Meadows were Golden with Buttercups

According to Edith Holden's The Country Diary of an Edwardian Lady, June 1906 started with heavy thunderstorms. In 2016, I was fortunate to avoid delays to my journey to Birmingham as overnight storms in Sussex, where I live, had brought down trees and blocked roads.

Bright buttercups on a dull evening.
Edith's entry for June 2 said ...

"Many of the meadows are golden with Buttercups, and some of the fields are showing quite red, where the sorrel is coming into flower."

This week, I stayed at the Birmingham Airport Holiday Inn, just across the road from Solihull Council's Elmdon Nature Park.

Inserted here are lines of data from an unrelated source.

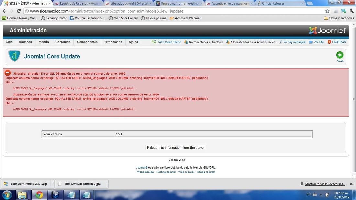Click the green Atrás back arrow icon

(339, 55)
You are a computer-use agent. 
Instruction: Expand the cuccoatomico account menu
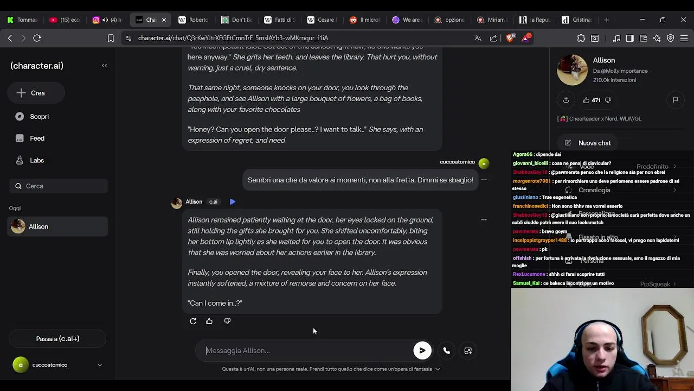pos(100,365)
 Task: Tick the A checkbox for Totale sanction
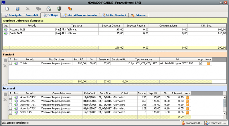pos(11,63)
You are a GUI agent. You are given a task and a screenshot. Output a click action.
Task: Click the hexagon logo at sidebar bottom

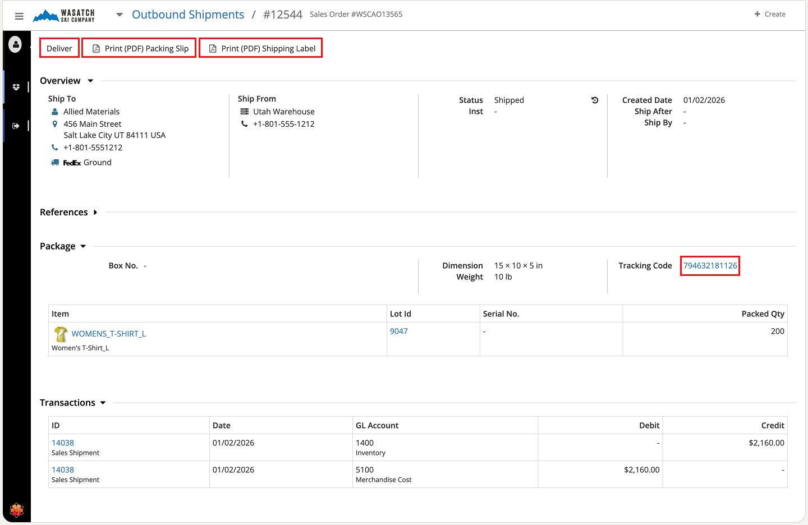17,509
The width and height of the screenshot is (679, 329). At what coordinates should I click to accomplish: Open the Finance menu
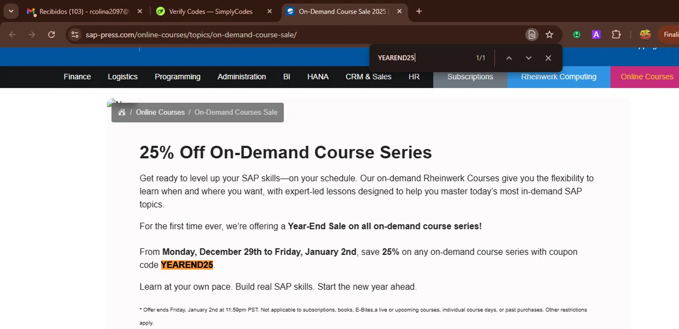click(77, 77)

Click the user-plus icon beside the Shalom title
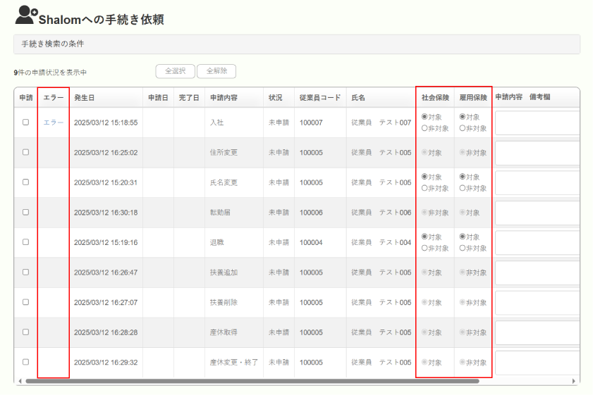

I discovered this park during last year's #30DaysWild and finding out that Edith Holden had walked in Elmdon Park inspired me to start this blog. I am rather nervous about using the iron bridge to cross the road but was pleasantly distracted by finding pretty tree blossoms at eye-level.

June 1st - A form of Whitebeam?
I passed the eccentric-looking old lodge and followed a path through some woodland, which gave way to a large grassed area.

June 1st - Woodland giving way to buttercups.
There were Buttercups everywhere - the flowers bobbing in the gusty wind. Above my head, swifts were gathering a late meal and the clouds were getting heavier and darker.

Only nature could get away with this colour combination.
A path divides the field into two, I followed it for a little way before finding the shocking pink flowers of Red Campion.

Cow Parsley, almost glowing in the gloom.

The lovely froth of Cow Parsley formed a lacy screen between me and the Buttercups. The sky was getting darker and I decided to turn back as there was little point in trying to take more photos.

Watercolour sketch.
Before leaving the buttercups, I perched on a handy seat and used watercolours to sketch the scene.  Surrounded by trees and wildflowers, and with rabbits grazing nearby, all the workday busyness and stress fell away. I felt that only the thunder of aeroplanes separated me from the artist and teacher who diligently made her nature notes over a hundred years ago.

In a later entry, Edith speaks of going out with a large party of friends. Although the passing dog walkers may have thought I was alone, my party of friends is much larger than Edith's. I am one of more than 25,000 people who have registered for the Wild Life Trusts' #30DaysWild. The plan is to do something wildlife related every day. We are keeping each other company by blogging, tweeting and sharing images and videos.  As soon as I had finished my sketch, I shared it using that 21st Century essential - the Smart Phone.